Exercise description: In the records below, the lines between the one holding "475x403 pixels." and the one holding "You are a GUI", inclusive, are to be transcribed exactly; no pictures are to be included.

Dataset records:
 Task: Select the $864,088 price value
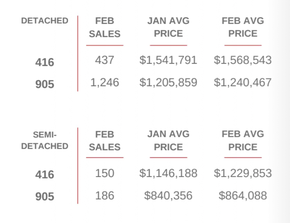[x=243, y=196]
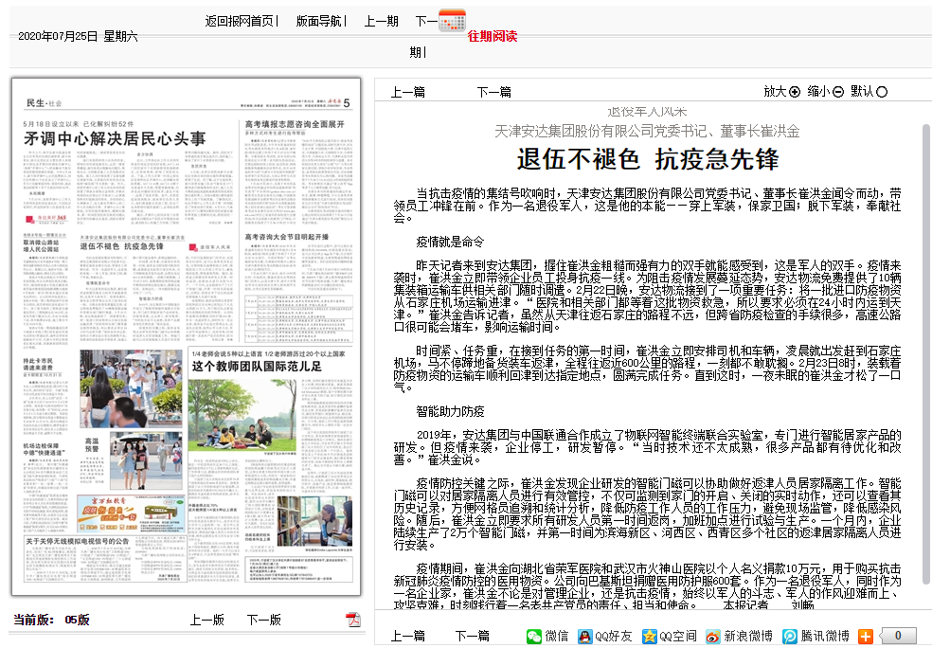932x648 pixels.
Task: Click 下一篇 above the article
Action: point(493,92)
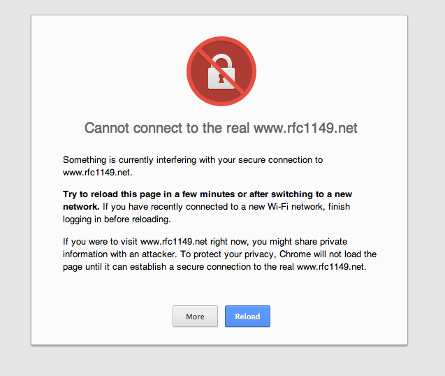
Task: Click the standalone "www.rfc1149.net." line in the first paragraph
Action: pyautogui.click(x=98, y=171)
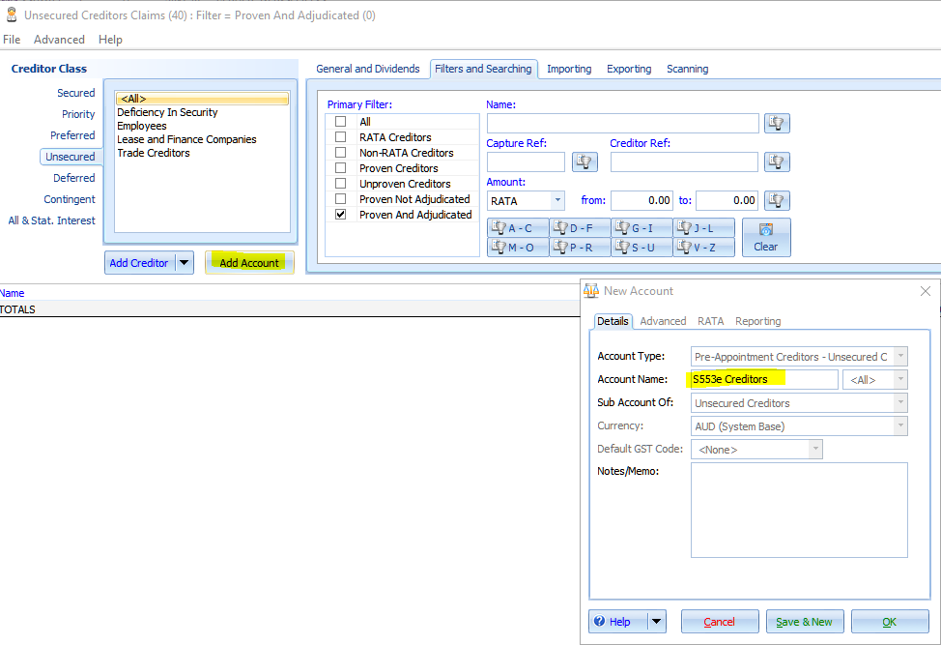Filter names by the A - C button

pyautogui.click(x=518, y=228)
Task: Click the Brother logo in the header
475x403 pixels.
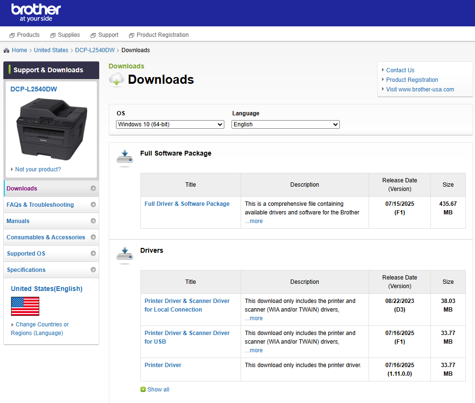Action: (35, 11)
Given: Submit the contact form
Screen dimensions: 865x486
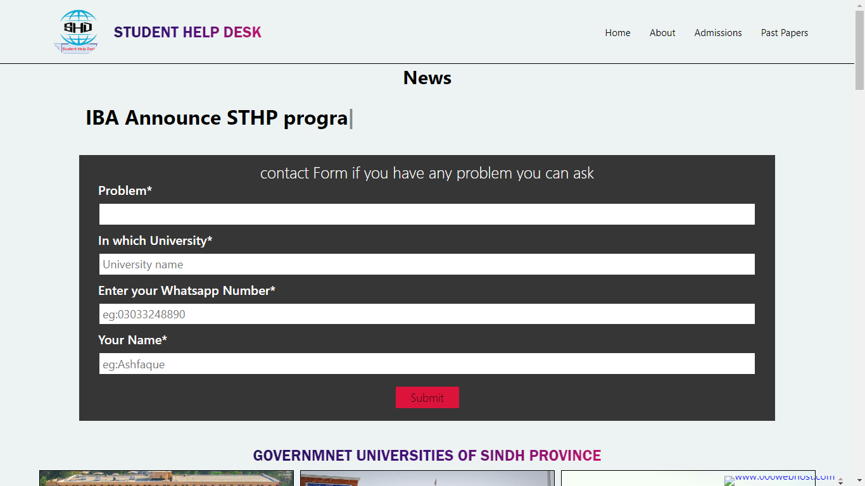Looking at the screenshot, I should 427,397.
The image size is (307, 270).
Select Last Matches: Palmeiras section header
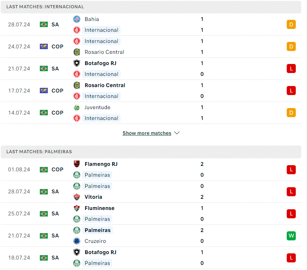(151, 152)
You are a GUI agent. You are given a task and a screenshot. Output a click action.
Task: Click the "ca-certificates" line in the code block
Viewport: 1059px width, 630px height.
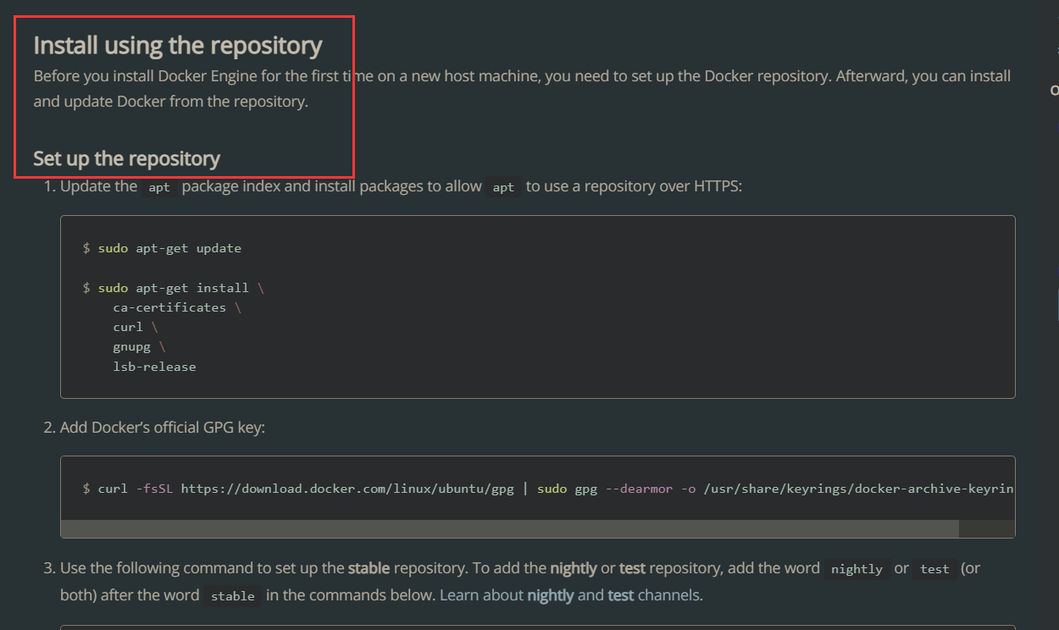pyautogui.click(x=169, y=307)
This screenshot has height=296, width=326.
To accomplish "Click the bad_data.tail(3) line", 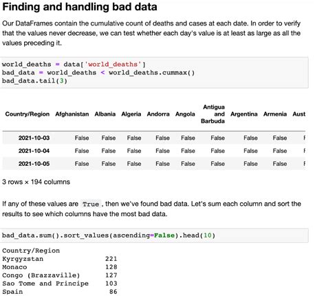I will coord(34,81).
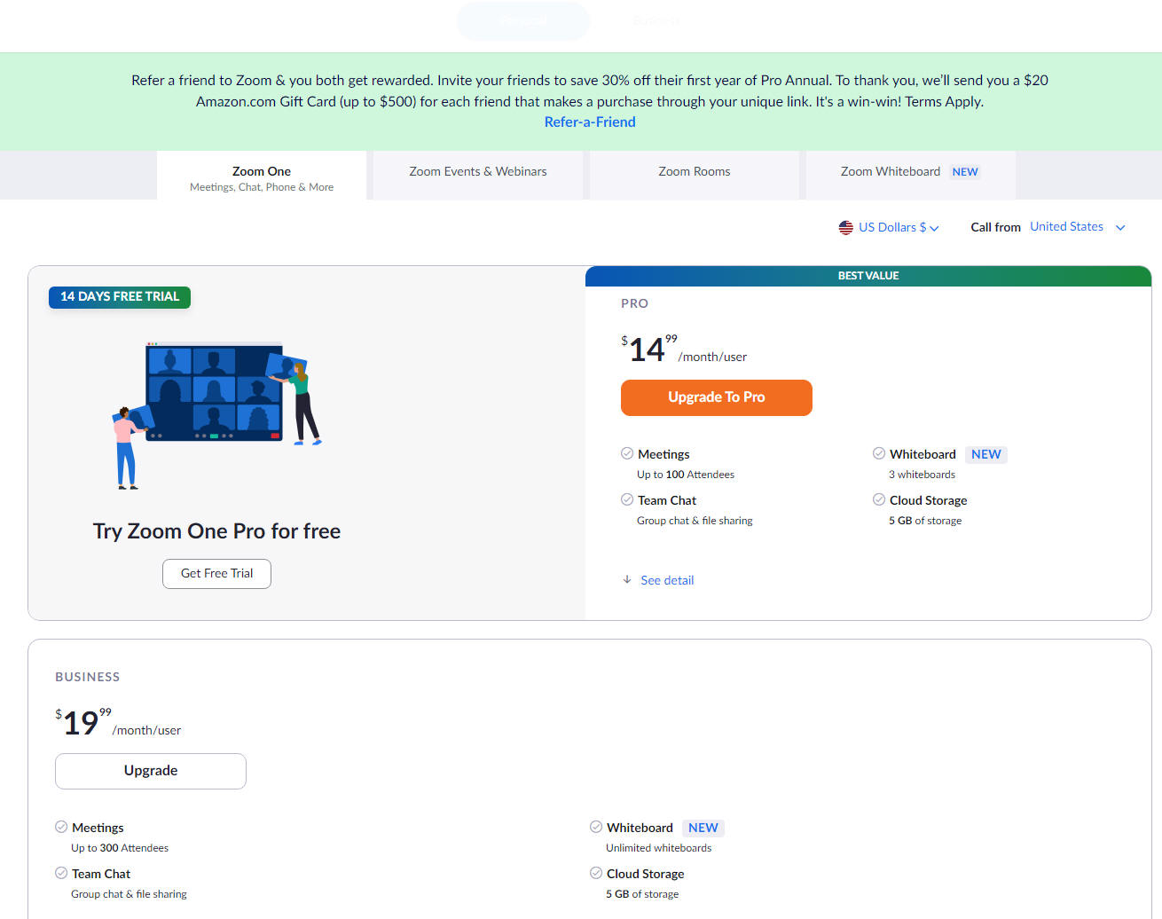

Task output:
475x403 pixels.
Action: (35, 11)
Given: Submit the contact form
Screen dimensions: 865x486
Looking at the screenshot, I should 427,397.
The image size is (307, 270).
Select Last Matches: Palmeiras section header
(151, 152)
You are a GUI agent. You are given a task and a screenshot. Output a click action.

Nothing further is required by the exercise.